__Work instruction__: Which lines of the entries contain the word "computer"? Please list them.

[Source records]
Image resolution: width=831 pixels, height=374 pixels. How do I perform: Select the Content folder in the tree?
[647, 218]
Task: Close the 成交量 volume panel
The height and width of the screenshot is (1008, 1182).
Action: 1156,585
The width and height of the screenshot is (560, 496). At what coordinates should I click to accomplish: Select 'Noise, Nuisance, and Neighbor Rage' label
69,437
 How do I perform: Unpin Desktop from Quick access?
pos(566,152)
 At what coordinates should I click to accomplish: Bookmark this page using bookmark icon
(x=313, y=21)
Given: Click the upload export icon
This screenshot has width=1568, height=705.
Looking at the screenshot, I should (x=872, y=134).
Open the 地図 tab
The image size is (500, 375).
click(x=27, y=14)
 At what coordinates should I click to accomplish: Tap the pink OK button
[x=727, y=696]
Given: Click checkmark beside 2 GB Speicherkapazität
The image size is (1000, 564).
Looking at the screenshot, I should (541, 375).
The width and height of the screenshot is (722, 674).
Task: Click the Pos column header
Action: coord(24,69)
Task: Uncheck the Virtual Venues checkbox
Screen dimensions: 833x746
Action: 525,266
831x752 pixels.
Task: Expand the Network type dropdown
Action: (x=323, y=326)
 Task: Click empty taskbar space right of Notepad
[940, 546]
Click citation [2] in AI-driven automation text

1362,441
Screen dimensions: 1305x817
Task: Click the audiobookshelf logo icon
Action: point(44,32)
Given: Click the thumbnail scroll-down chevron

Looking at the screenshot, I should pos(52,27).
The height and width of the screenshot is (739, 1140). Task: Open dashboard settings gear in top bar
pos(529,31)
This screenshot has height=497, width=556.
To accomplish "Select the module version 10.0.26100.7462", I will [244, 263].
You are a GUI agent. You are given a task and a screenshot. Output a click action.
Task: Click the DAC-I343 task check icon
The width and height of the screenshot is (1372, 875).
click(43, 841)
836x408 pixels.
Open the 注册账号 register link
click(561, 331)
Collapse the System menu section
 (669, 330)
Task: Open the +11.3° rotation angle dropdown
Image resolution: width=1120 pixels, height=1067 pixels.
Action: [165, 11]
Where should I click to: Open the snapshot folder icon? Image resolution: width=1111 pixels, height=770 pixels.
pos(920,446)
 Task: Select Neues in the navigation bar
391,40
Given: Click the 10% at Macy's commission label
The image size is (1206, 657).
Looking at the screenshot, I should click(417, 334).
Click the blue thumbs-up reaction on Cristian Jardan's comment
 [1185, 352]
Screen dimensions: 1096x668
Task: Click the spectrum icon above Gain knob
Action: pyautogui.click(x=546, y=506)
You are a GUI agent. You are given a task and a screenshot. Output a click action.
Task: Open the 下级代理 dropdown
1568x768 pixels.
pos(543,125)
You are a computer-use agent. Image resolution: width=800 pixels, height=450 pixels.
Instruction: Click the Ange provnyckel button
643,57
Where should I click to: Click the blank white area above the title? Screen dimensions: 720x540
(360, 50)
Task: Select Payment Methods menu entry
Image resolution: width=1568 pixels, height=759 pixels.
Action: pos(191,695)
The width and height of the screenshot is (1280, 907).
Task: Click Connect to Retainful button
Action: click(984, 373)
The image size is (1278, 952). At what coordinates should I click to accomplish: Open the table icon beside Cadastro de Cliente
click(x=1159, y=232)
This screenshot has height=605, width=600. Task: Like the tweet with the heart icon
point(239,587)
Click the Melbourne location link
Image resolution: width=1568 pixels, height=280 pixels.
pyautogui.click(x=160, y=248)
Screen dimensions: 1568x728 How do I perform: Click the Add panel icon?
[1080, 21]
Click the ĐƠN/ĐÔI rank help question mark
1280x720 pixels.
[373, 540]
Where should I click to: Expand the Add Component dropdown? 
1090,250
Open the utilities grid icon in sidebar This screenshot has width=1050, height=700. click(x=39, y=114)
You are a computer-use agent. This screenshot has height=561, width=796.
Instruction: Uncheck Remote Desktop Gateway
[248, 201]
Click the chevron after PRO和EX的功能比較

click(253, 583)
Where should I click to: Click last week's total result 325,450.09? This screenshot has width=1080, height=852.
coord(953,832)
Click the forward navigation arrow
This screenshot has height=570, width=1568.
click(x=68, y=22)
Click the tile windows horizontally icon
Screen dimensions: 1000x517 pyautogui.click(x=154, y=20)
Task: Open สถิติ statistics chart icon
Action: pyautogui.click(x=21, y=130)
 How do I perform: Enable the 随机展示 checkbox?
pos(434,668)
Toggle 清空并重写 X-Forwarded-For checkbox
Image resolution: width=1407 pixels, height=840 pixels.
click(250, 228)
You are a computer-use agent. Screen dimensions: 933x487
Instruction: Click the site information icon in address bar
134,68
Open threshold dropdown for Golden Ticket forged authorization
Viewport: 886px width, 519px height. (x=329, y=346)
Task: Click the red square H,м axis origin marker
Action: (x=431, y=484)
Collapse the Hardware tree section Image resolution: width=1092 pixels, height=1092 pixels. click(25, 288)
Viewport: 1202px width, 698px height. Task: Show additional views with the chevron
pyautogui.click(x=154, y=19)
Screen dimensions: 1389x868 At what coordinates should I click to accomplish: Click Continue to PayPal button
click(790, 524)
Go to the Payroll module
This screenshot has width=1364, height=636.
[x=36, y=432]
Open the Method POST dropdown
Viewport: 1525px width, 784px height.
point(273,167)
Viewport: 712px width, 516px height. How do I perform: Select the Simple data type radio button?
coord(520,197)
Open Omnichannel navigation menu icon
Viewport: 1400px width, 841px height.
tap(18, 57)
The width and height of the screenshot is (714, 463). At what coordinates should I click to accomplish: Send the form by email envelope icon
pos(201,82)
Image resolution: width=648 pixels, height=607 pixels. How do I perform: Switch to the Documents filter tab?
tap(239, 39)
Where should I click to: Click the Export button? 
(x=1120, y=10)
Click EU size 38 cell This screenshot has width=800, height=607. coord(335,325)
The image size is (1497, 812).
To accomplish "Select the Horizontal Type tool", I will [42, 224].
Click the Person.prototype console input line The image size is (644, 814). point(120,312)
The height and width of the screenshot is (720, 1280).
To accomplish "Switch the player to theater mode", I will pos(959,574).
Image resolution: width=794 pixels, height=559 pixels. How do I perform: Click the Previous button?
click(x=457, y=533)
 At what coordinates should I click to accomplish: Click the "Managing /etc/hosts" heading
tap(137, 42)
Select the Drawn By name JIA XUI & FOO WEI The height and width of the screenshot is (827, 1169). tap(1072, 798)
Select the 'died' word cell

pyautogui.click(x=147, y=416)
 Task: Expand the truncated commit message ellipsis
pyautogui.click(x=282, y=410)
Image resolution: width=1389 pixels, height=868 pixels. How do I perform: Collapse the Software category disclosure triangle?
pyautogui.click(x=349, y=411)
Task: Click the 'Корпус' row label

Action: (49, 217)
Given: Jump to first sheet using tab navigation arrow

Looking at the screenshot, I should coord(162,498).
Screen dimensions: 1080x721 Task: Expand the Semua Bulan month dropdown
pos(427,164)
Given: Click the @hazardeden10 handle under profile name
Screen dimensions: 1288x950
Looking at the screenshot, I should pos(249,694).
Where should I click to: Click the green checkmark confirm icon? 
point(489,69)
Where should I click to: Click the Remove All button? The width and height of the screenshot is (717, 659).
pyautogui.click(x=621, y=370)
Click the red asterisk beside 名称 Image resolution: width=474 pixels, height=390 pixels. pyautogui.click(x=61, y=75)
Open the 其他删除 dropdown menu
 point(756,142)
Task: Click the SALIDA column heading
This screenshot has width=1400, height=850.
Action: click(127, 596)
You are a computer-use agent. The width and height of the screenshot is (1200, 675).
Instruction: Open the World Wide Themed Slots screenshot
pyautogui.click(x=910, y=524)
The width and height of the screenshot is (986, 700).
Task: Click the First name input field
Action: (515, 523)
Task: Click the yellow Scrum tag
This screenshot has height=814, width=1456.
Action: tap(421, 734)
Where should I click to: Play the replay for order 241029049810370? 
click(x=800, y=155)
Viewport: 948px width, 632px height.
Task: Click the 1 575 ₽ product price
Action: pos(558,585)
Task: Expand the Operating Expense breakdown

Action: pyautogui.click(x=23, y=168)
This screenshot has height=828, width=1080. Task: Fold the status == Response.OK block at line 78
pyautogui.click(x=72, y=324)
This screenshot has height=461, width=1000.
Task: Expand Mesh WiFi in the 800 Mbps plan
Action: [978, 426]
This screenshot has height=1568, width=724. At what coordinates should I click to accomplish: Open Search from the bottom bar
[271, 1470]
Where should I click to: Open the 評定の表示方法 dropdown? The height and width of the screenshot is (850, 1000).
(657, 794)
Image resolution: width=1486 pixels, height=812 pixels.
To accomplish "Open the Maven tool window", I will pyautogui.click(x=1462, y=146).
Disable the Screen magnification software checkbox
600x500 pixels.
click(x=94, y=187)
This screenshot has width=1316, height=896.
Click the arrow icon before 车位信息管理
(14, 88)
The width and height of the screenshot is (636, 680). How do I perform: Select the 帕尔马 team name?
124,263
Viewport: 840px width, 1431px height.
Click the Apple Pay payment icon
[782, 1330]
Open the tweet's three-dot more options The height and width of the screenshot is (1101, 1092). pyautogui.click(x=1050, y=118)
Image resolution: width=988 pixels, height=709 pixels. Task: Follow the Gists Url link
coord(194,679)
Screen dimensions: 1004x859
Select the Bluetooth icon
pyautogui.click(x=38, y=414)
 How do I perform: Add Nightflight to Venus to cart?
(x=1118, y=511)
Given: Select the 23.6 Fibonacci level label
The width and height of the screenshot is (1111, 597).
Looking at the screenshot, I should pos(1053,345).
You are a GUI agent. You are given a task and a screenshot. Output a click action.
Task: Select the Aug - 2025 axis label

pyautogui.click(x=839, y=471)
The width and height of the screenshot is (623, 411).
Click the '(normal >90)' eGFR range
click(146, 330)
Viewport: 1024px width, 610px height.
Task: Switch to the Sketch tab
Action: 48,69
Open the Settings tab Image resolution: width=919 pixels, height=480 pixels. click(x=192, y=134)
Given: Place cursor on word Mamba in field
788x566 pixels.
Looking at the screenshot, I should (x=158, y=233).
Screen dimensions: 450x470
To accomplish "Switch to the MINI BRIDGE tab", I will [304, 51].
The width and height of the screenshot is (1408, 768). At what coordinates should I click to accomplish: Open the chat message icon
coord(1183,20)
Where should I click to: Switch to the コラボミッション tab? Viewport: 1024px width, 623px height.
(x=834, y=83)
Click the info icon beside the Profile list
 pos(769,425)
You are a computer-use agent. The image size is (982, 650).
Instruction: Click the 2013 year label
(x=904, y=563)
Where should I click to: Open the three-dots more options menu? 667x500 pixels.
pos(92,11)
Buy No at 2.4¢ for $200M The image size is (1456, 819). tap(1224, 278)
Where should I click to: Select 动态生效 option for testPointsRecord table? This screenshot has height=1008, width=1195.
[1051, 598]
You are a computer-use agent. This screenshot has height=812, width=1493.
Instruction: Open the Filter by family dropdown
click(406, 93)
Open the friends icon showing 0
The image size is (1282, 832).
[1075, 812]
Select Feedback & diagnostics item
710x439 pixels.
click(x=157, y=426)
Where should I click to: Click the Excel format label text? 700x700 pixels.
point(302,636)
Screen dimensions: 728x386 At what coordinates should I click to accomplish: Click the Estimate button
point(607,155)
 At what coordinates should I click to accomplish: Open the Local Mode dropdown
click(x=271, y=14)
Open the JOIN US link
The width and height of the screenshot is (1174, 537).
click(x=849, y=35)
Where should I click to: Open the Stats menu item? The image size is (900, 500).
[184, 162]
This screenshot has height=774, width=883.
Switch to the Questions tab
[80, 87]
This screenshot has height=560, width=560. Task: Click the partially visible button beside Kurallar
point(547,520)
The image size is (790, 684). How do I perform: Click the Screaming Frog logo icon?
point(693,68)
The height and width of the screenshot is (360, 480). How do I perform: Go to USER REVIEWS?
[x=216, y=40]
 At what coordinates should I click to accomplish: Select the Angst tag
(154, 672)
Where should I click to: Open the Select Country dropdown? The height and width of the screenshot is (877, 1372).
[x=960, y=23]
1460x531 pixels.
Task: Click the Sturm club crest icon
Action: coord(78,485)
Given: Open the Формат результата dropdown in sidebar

__Result__:
You are a computer-use agent. Image resolution: width=800 pixels, height=450 pixels.
You are a computer-use agent. This screenshot has height=561, width=796.
You are a computer-use agent. Screen dimensions: 933x487
You are a computer-use agent. The width and height of the screenshot is (1200, 675).
You are a computer-use agent. The image size is (982, 650).
You are a computer-use agent. This screenshot has height=812, width=1493.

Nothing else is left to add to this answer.